🤖 AI Summary
To address distorted latent-space geometry and poor interpolation smoothness in autoencoders—caused by suboptimal bottleneck dimension selection and insufficient regularization—this paper proposes the Rank-Reduced Autoencoder (RRAE). RRAE jointly enlarges the latent dimension while enforcing minimal-rank linear representation via two complementary mechanisms: truncated singular value decomposition (strong constraint) and a low-rank regularization loss (weak constraint). Inspired by Koopman operator theory, the framework integrates nonlinear disentangled modeling with low-rank matrix optimization. Experiments on synthetic datasets and MNIST demonstrate that RRAE significantly outperforms standard autoencoders (AE), variational autoencoders (VAE), and kernel PCA (kPCA). It achieves superior reconstruction accuracy, smoother manifold interpolation, enhanced latent-space connectivity (eliminating “holes”), and improved generalization capability.
📝 Abstract
The efficiency of classical Autoencoders (AEs) is limited in many practical situations. When the latent space is reduced through autoencoders, feature extraction becomes possible.
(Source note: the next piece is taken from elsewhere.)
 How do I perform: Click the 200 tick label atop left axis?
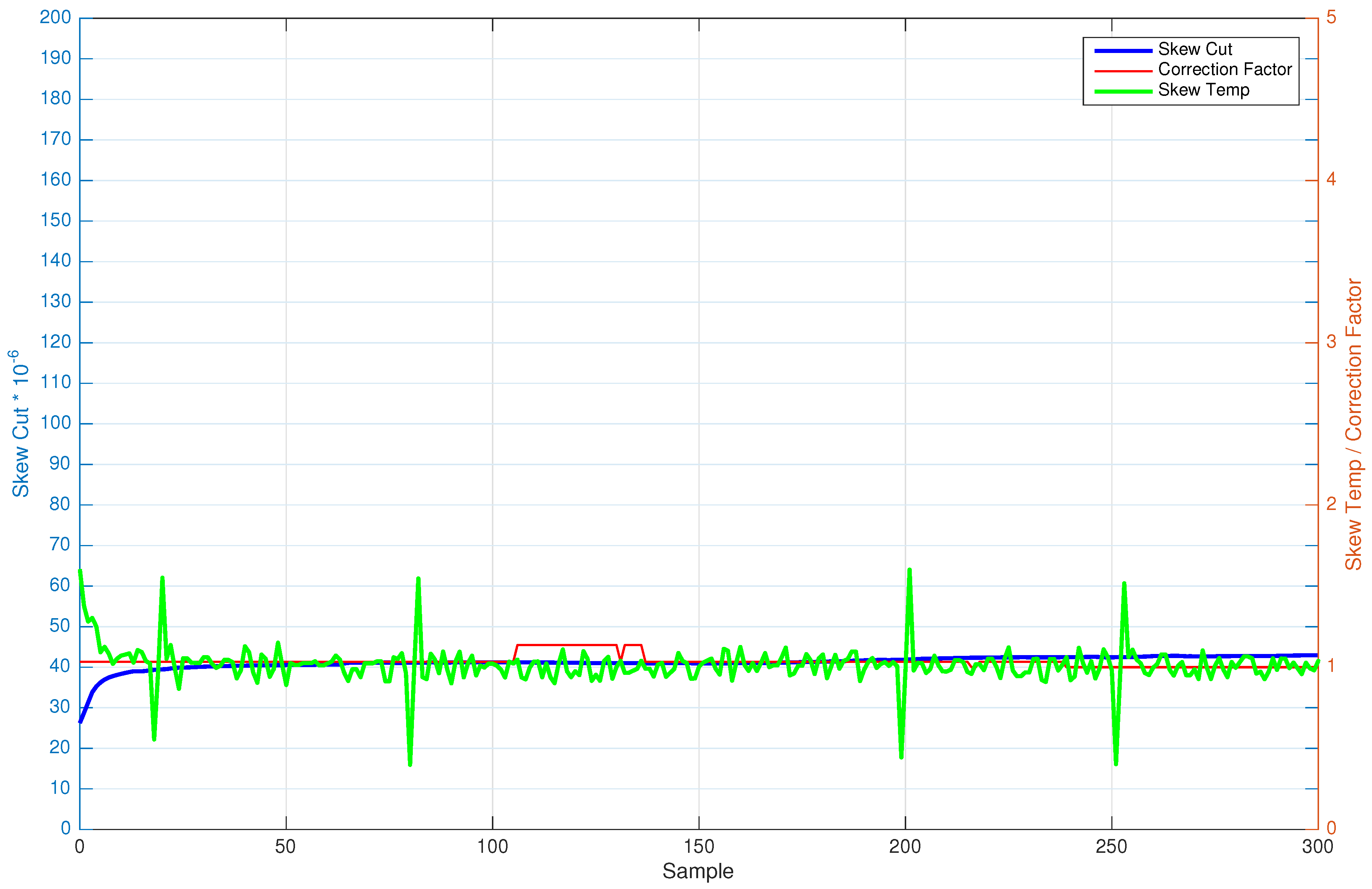coord(55,17)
However, overfitting is a common issue, leading to ``holes'' in AEs' interpolation capabilities. On the other hand, increasing the latent dimension results in a better approximation with fewer non-linearly coupled features (e.g., Koopman theory or kPCA), but it doesn't necessarily lead to dimensionality reduction, which makes feature extraction problematic. As a result, interpolating using Autoencoders gets harder. In this work, we introduce the Rank Reduction Autoencoder (RRAE), an autoencoder with an enlarged latent space, which is constrained to have a small pre-specified number of dominant singular values (i.e., low-rank). The latent space of RRAEs is large enough to enable accurate predictions while enabling feature extraction. As a result, the proposed autoencoder features a minimal rank linear latent space. To achieve what's proposed, two formulations are presented, a strong and a weak one, that build a reduced basis accurately representing the latent space. The first formulation consists of a truncated SVD in the latent space, while the second one adds a penalty term to the loss function. We show the efficiency of our formulations by using them for interpolation tasks and comparing the results to other autoencoders on both synthetic data and MNIST.